TASK ITEM
In your copy, leave out the pictures and output only the lines from the one holding "This screenshot has width=767, height=431." through the end of the data below, exactly.
(Beginning of GIVEN ENTRIES)
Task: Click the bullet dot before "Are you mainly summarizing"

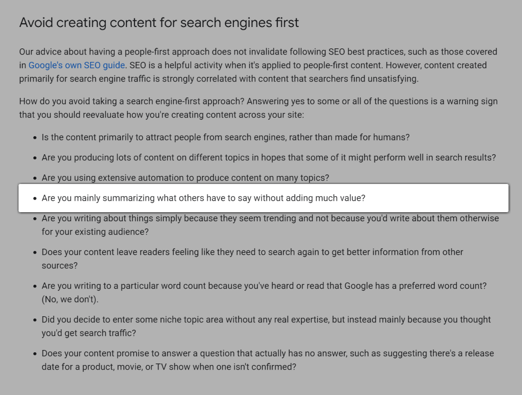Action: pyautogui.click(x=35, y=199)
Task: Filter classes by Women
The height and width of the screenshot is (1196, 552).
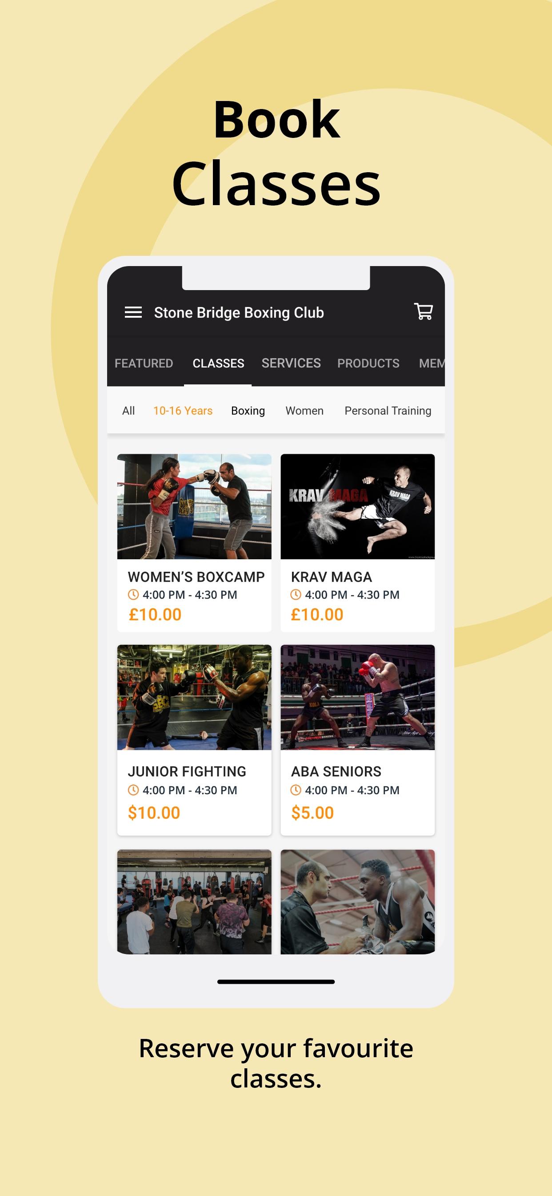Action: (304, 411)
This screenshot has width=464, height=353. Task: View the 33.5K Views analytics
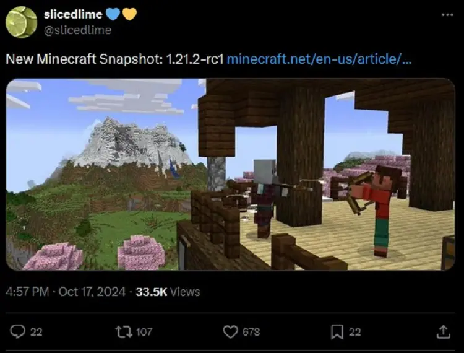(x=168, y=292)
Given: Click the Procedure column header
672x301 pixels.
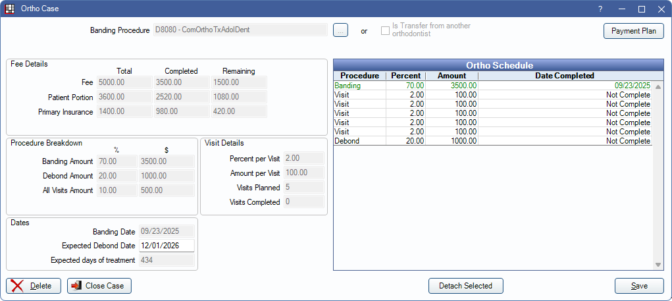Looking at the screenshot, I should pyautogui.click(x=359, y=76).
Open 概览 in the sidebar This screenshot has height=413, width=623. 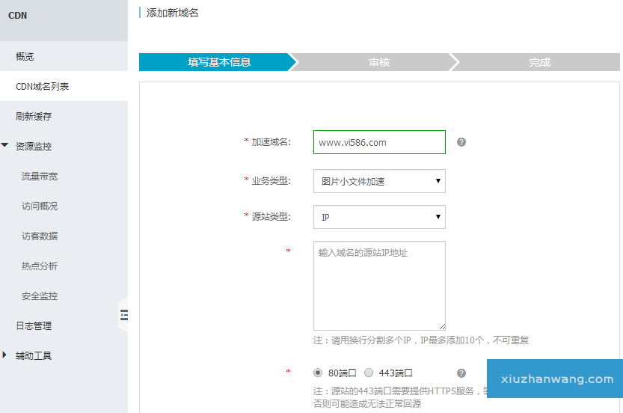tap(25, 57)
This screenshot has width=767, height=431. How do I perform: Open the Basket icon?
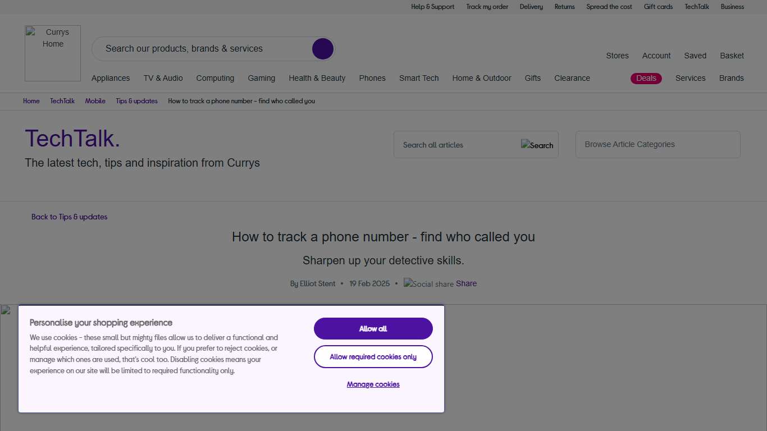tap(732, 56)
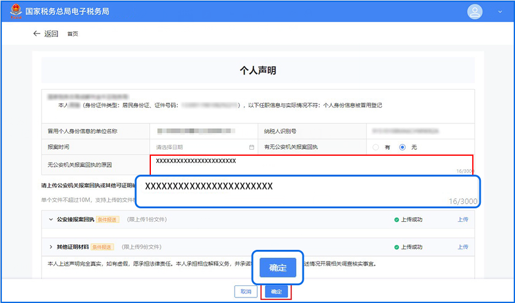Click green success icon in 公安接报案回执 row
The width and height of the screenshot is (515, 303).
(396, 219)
(End of GIVEN ENTRIES)
EXERCISE OUTPUT
This screenshot has width=767, height=431. How do I perform: Open the Basket icon?
tap(732, 56)
Click green success icon in 公安接报案回执 row
The width and height of the screenshot is (515, 303).
(396, 219)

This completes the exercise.